■ Problem to solve ■
Render each line of the material below as one string in a JSON list, skipping blank lines.

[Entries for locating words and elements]
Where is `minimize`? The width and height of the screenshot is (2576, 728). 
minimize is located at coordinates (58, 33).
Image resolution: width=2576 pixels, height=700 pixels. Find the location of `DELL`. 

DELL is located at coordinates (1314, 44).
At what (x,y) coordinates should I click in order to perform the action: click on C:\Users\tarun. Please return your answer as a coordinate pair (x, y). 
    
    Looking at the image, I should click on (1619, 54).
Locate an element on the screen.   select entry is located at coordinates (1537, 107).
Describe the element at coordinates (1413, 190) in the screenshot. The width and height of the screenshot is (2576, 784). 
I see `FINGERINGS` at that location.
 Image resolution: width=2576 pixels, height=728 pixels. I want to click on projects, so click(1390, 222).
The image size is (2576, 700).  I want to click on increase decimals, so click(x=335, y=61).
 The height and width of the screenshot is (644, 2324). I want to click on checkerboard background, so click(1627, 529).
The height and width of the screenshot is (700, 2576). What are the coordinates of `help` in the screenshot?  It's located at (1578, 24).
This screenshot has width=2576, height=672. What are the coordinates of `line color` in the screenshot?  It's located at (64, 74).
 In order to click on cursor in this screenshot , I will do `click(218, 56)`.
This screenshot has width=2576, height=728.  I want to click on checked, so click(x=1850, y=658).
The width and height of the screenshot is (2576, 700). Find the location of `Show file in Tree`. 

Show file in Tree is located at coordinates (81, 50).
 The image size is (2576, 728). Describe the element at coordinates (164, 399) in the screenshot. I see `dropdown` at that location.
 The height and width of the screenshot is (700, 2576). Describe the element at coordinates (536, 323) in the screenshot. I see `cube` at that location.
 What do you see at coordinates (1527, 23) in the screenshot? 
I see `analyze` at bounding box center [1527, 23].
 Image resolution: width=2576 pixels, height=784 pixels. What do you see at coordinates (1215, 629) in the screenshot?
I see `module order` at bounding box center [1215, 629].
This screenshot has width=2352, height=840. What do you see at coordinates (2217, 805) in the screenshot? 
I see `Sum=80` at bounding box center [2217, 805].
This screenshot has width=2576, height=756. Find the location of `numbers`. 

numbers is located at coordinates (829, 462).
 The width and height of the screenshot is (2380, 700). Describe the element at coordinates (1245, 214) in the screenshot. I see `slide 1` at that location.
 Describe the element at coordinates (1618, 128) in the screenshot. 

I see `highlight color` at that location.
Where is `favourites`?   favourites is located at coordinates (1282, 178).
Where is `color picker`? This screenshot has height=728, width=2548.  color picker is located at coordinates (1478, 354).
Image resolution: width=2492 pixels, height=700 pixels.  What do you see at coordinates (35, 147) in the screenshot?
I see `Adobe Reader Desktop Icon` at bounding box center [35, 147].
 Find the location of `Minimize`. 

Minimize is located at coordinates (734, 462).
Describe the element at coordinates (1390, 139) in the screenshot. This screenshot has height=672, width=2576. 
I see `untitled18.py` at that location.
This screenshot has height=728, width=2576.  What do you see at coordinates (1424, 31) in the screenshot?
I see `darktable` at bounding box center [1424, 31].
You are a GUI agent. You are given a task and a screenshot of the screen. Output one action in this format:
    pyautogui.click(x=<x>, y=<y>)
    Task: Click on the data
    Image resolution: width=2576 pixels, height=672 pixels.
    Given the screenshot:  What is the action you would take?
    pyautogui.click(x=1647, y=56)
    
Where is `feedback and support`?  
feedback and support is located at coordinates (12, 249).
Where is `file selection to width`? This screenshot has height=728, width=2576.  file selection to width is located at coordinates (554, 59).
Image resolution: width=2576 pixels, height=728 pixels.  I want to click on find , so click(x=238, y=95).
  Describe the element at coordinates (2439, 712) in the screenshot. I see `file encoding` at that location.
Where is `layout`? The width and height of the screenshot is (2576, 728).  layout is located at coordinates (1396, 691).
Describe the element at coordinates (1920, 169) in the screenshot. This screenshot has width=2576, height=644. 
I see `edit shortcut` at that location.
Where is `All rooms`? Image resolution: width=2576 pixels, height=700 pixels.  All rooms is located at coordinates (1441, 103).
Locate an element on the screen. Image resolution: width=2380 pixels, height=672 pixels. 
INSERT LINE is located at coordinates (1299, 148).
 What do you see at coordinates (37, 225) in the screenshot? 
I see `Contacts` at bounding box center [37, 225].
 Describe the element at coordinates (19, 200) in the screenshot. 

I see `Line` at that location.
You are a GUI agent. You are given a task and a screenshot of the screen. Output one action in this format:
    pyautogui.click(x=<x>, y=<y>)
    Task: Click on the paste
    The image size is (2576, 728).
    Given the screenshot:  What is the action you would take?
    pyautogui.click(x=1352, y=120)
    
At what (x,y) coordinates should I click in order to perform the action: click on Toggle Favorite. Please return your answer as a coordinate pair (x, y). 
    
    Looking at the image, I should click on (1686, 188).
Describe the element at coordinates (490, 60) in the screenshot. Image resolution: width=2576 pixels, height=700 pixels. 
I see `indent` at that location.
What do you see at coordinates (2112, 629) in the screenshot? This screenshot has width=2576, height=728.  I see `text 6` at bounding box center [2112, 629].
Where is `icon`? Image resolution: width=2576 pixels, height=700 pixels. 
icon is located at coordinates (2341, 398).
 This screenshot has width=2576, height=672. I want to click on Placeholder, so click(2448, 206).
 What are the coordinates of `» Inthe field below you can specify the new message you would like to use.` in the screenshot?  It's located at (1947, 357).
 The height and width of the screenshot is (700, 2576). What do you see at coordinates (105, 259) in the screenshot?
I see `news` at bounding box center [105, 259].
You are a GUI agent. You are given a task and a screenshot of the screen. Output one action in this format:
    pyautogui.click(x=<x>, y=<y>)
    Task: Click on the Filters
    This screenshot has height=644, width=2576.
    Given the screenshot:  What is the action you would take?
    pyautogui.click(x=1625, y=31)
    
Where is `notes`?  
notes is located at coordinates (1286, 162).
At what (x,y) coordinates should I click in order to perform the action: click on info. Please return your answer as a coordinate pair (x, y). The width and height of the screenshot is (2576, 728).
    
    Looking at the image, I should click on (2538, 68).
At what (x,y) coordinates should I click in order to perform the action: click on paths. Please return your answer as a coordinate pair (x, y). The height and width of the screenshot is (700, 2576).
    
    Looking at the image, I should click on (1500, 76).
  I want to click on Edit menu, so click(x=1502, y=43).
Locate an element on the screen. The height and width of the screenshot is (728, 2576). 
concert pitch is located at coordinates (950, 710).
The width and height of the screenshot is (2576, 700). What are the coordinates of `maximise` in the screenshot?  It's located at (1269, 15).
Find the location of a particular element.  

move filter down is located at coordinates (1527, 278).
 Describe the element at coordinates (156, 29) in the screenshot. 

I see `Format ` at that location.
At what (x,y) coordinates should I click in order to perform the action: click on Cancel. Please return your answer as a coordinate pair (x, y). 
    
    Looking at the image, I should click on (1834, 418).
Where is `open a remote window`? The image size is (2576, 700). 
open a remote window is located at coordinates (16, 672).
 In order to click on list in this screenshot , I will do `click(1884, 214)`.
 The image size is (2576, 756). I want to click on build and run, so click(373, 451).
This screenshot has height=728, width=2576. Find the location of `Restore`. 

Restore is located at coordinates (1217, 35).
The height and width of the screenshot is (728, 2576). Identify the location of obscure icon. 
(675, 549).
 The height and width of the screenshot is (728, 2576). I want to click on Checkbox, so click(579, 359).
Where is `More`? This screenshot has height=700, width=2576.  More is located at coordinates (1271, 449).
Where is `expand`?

■ Answer to this problem ■
[
  "Where is `minimize`? The width and height of the screenshot is (2576, 728). ",
  "minimize is located at coordinates (58, 33).",
  "Image resolution: width=2576 pixels, height=700 pixels. Find the location of `DELL`. ",
  "DELL is located at coordinates (1314, 44).",
  "At what (x,y) coordinates should I click in order to perform the action: click on C:\\Users\\tarun. Please return your answer as a coordinate pair (x, y). ",
  "    Looking at the image, I should click on (1619, 54).",
  "Locate an element on the screen.   select entry is located at coordinates (1537, 107).",
  "Describe the element at coordinates (1413, 190) in the screenshot. The width and height of the screenshot is (2576, 784). ",
  "I see `FINGERINGS` at that location.",
  " Image resolution: width=2576 pixels, height=728 pixels. I want to click on projects, so click(1390, 222).",
  "The image size is (2576, 700).  I want to click on increase decimals, so click(x=335, y=61).",
  " The height and width of the screenshot is (644, 2324). I want to click on checkerboard background, so click(1627, 529).",
  "The height and width of the screenshot is (700, 2576). What are the coordinates of `help` in the screenshot?  It's located at (1578, 24).",
  "This screenshot has width=2576, height=672. What are the coordinates of `line color` in the screenshot?  It's located at (64, 74).",
  " In order to click on cursor in this screenshot , I will do `click(218, 56)`.",
  "This screenshot has width=2576, height=728.  I want to click on checked, so click(x=1850, y=658).",
  "The width and height of the screenshot is (2576, 700). Find the location of `Show file in Tree`. ",
  "Show file in Tree is located at coordinates (81, 50).",
  " The image size is (2576, 728). Describe the element at coordinates (164, 399) in the screenshot. I see `dropdown` at that location.",
  " The height and width of the screenshot is (700, 2576). Describe the element at coordinates (536, 323) in the screenshot. I see `cube` at that location.",
  " What do you see at coordinates (1527, 23) in the screenshot? ",
  "I see `analyze` at bounding box center [1527, 23].",
  " Image resolution: width=2576 pixels, height=784 pixels. What do you see at coordinates (1215, 629) in the screenshot?",
  "I see `module order` at bounding box center [1215, 629].",
  "This screenshot has width=2352, height=840. What do you see at coordinates (2217, 805) in the screenshot? ",
  "I see `Sum=80` at bounding box center [2217, 805].",
  "This screenshot has width=2576, height=756. Find the location of `numbers`. ",
  "numbers is located at coordinates (829, 462).",
  " The width and height of the screenshot is (2380, 700). Describe the element at coordinates (1245, 214) in the screenshot. I see `slide 1` at that location.",
  " Describe the element at coordinates (1618, 128) in the screenshot. ",
  "I see `highlight color` at that location.",
  "Where is `favourites`?   favourites is located at coordinates (1282, 178).",
  "Where is `color picker`? This screenshot has height=728, width=2548.  color picker is located at coordinates (1478, 354).",
  "Image resolution: width=2492 pixels, height=700 pixels.  What do you see at coordinates (35, 147) in the screenshot?",
  "I see `Adobe Reader Desktop Icon` at bounding box center [35, 147].",
  " Find the location of `Minimize`. ",
  "Minimize is located at coordinates (734, 462).",
  "Describe the element at coordinates (1390, 139) in the screenshot. This screenshot has height=672, width=2576. ",
  "I see `untitled18.py` at that location.",
  "This screenshot has height=728, width=2576.  What do you see at coordinates (1424, 31) in the screenshot?",
  "I see `darktable` at bounding box center [1424, 31].",
  "You are a GUI agent. You are given a task and a screenshot of the screen. Output one action in this format:",
  "    pyautogui.click(x=<x>, y=<y>)",
  "    Task: Click on the data",
  "    Image resolution: width=2576 pixels, height=672 pixels.",
  "    Given the screenshot:  What is the action you would take?",
  "    pyautogui.click(x=1647, y=56)",
  "Where is `feedback and support`?  ",
  "feedback and support is located at coordinates (12, 249).",
  "Where is `file selection to width`? This screenshot has height=728, width=2576.  file selection to width is located at coordinates (554, 59).",
  "Image resolution: width=2576 pixels, height=728 pixels.  I want to click on find , so click(x=238, y=95).",
  "  Describe the element at coordinates (2439, 712) in the screenshot. I see `file encoding` at that location.",
  "Where is `layout`? The width and height of the screenshot is (2576, 728).  layout is located at coordinates (1396, 691).",
  "Describe the element at coordinates (1920, 169) in the screenshot. This screenshot has width=2576, height=644. ",
  "I see `edit shortcut` at that location.",
  "Where is `All rooms`? Image resolution: width=2576 pixels, height=700 pixels.  All rooms is located at coordinates (1441, 103).",
  "Locate an element on the screen. Image resolution: width=2380 pixels, height=672 pixels. ",
  "INSERT LINE is located at coordinates (1299, 148).",
  " What do you see at coordinates (37, 225) in the screenshot? ",
  "I see `Contacts` at bounding box center [37, 225].",
  " Describe the element at coordinates (19, 200) in the screenshot. ",
  "I see `Line` at that location.",
  "You are a GUI agent. You are given a task and a screenshot of the screen. Output one action in this format:",
  "    pyautogui.click(x=<x>, y=<y>)",
  "    Task: Click on the paste",
  "    The image size is (2576, 728).",
  "    Given the screenshot:  What is the action you would take?",
  "    pyautogui.click(x=1352, y=120)",
  "At what (x,y) coordinates should I click in order to perform the action: click on Toggle Favorite. Please return your answer as a coordinate pair (x, y). ",
  "    Looking at the image, I should click on (1686, 188).",
  "Describe the element at coordinates (490, 60) in the screenshot. Image resolution: width=2576 pixels, height=700 pixels. ",
  "I see `indent` at that location.",
  "What do you see at coordinates (2112, 629) in the screenshot? This screenshot has width=2576, height=728.  I see `text 6` at bounding box center [2112, 629].",
  "Where is `icon`? Image resolution: width=2576 pixels, height=700 pixels. ",
  "icon is located at coordinates (2341, 398).",
  " This screenshot has width=2576, height=672. I want to click on Placeholder, so click(2448, 206).",
  " What are the coordinates of `» Inthe field below you can specify the new message you would like to use.` in the screenshot?  It's located at (1947, 357).",
  " The height and width of the screenshot is (700, 2576). What do you see at coordinates (105, 259) in the screenshot?",
  "I see `news` at bounding box center [105, 259].",
  "You are a GUI agent. You are given a task and a screenshot of the screen. Output one action in this format:",
  "    pyautogui.click(x=<x>, y=<y>)",
  "    Task: Click on the Filters",
  "    This screenshot has height=644, width=2576.",
  "    Given the screenshot:  What is the action you would take?",
  "    pyautogui.click(x=1625, y=31)",
  "Where is `notes`?  ",
  "notes is located at coordinates (1286, 162).",
  "At what (x,y) coordinates should I click in order to perform the action: click on info. Please return your answer as a coordinate pair (x, y). The width and height of the screenshot is (2576, 728).",
  "    Looking at the image, I should click on (2538, 68).",
  "At what (x,y) coordinates should I click in order to perform the action: click on paths. Please return your answer as a coordinate pair (x, y). The height and width of the screenshot is (700, 2576).",
  "    Looking at the image, I should click on (1500, 76).",
  "  I want to click on Edit menu, so click(x=1502, y=43).",
  "Locate an element on the screen. The height and width of the screenshot is (728, 2576). ",
  "concert pitch is located at coordinates (950, 710).",
  "The width and height of the screenshot is (2576, 700). What are the coordinates of `maximise` in the screenshot?  It's located at (1269, 15).",
  "Find the location of a particular element.  ",
  "move filter down is located at coordinates (1527, 278).",
  " Describe the element at coordinates (156, 29) in the screenshot. ",
  "I see `Format ` at that location.",
  "At what (x,y) coordinates should I click in order to perform the action: click on Cancel. Please return your answer as a coordinate pair (x, y). ",
  "    Looking at the image, I should click on (1834, 418).",
  "Where is `open a remote window`? The image size is (2576, 700). ",
  "open a remote window is located at coordinates (16, 672).",
  " In order to click on list in this screenshot , I will do `click(1884, 214)`.",
  " The image size is (2576, 756). I want to click on build and run, so click(373, 451).",
  "This screenshot has height=728, width=2576. Find the location of `Restore`. ",
  "Restore is located at coordinates (1217, 35).",
  "The height and width of the screenshot is (728, 2576). Identify the location of obscure icon. ",
  "(675, 549).",
  " The height and width of the screenshot is (728, 2576). I want to click on Checkbox, so click(579, 359).",
  "Where is `More`? This screenshot has height=700, width=2576.  More is located at coordinates (1271, 449).",
  "Where is `expand`?"
]